Excerpt from a dataset
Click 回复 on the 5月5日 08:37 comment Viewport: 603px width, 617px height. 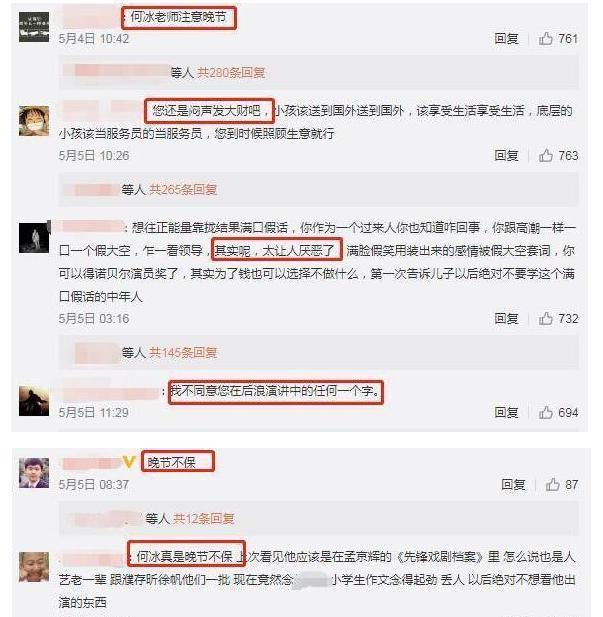pos(513,484)
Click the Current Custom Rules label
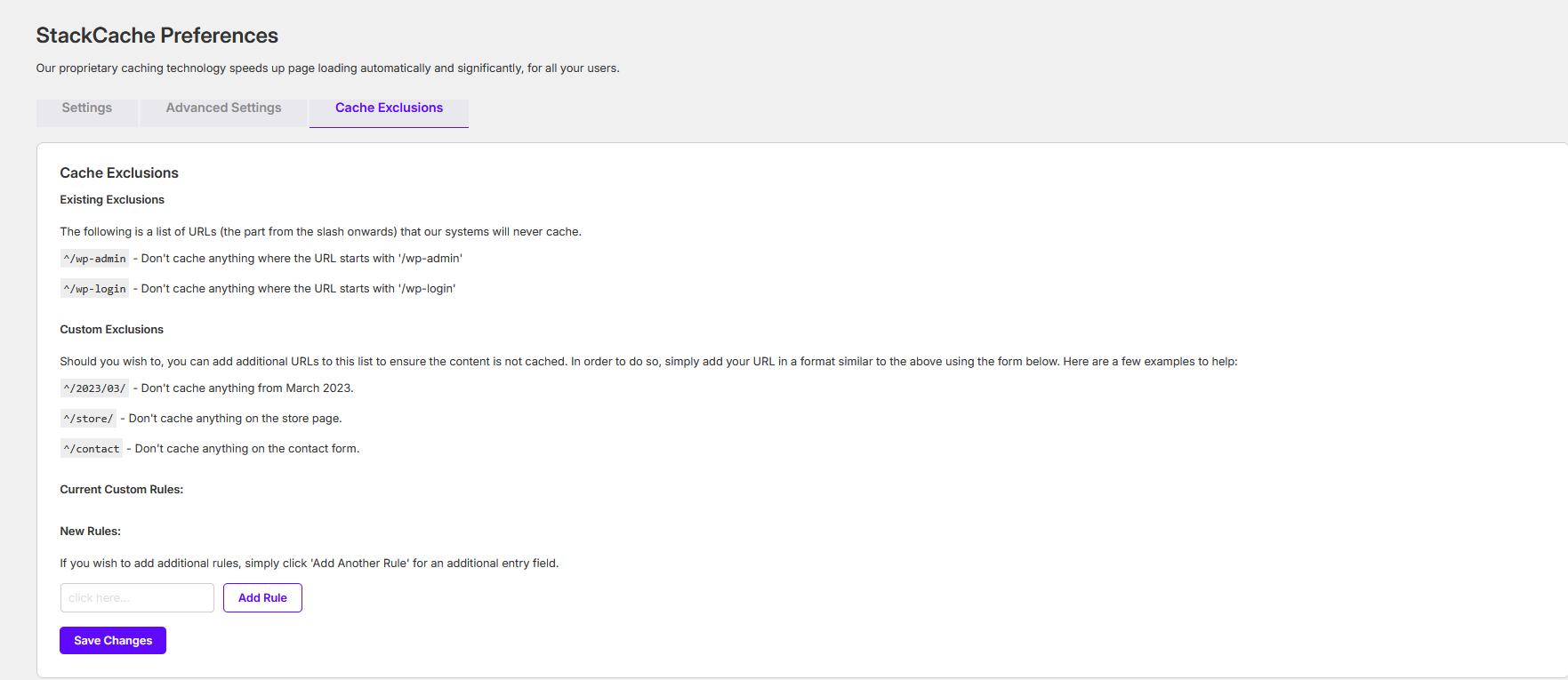 [x=122, y=490]
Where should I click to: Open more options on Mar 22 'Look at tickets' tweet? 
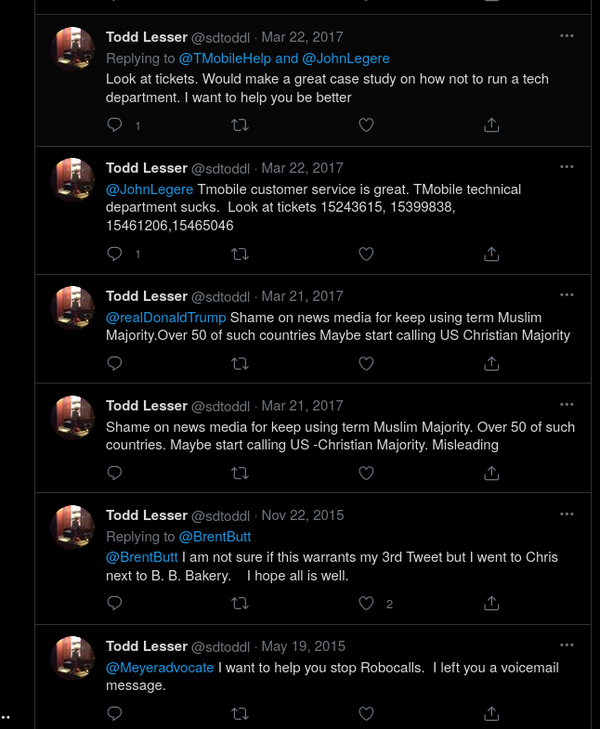click(x=567, y=36)
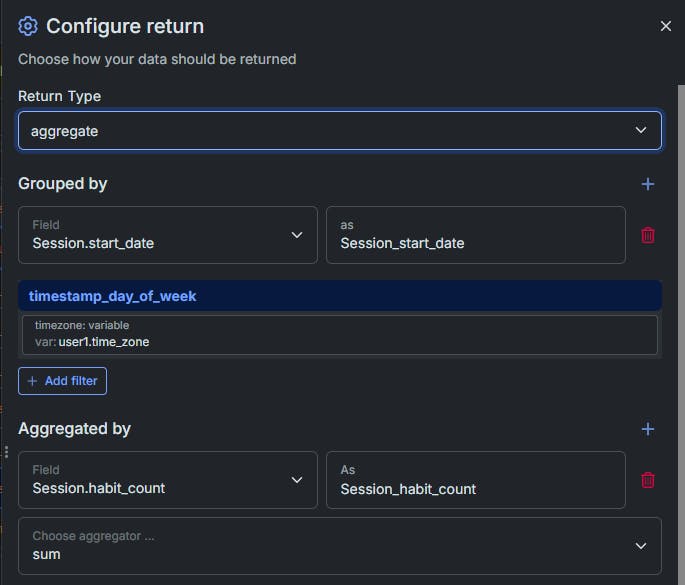685x585 pixels.
Task: Grab the vertical dots handle on panel edge
Action: (6, 452)
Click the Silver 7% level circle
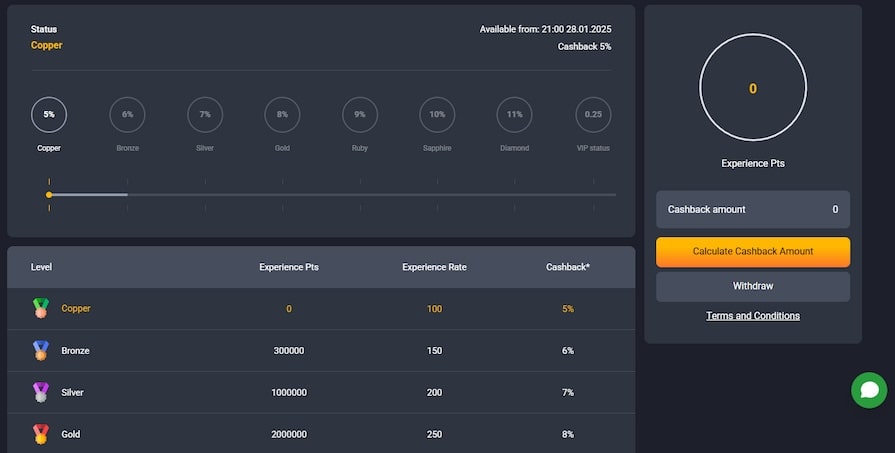Image resolution: width=895 pixels, height=453 pixels. tap(205, 115)
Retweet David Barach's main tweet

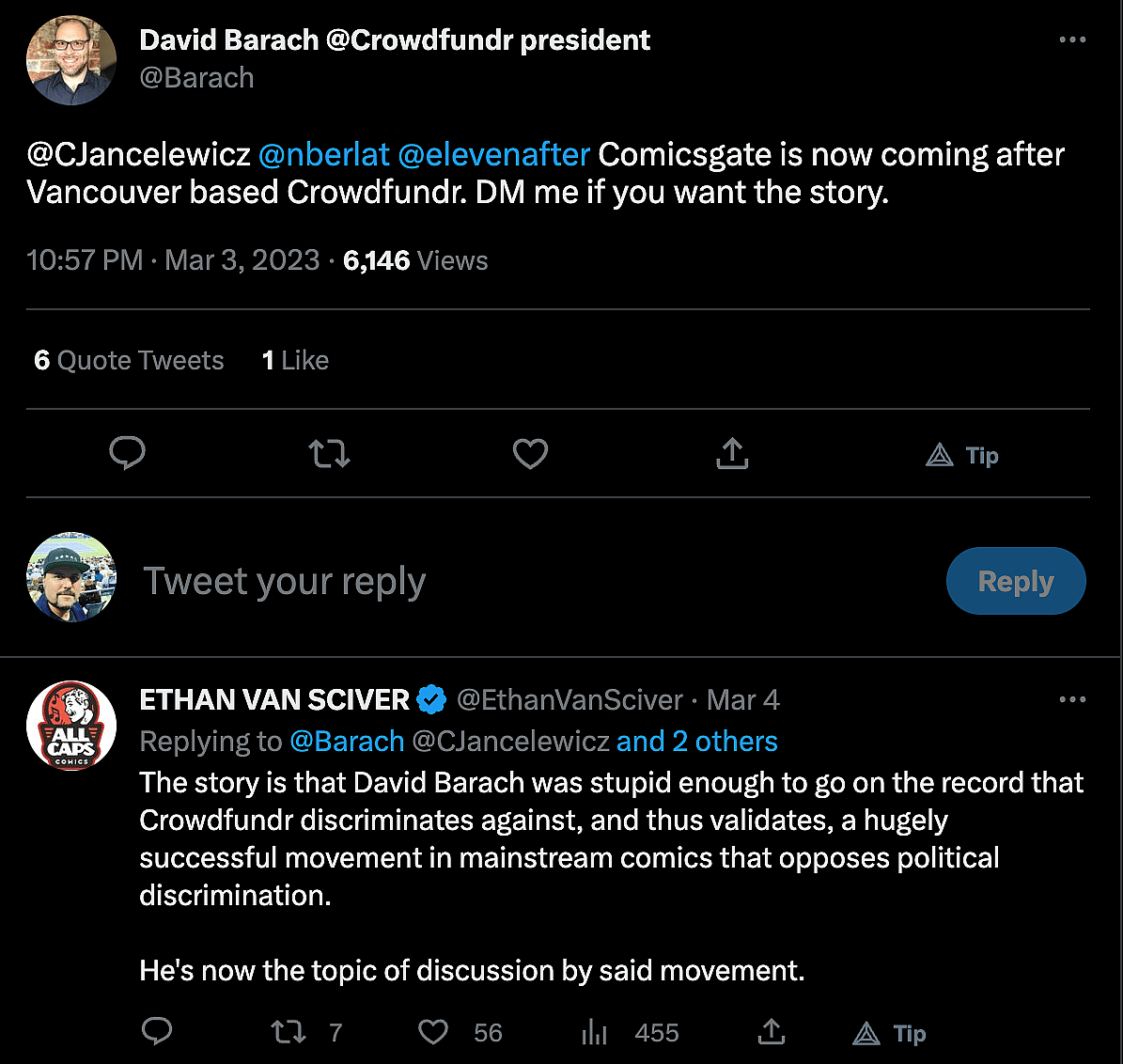point(329,455)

* **TASK DETAILS**
Rewrite the rows from the line with "Click the Silver 7% level circle" through the last row as a numbered list, skipping blank lines and leaving the pictures out.

* **REPLY TO THE EXERCISE**
1. Click the Silver 7% level circle
2. Image resolution: width=895 pixels, height=453 pixels. tap(205, 115)
3. Retweet David Barach's main tweet
4. point(329,455)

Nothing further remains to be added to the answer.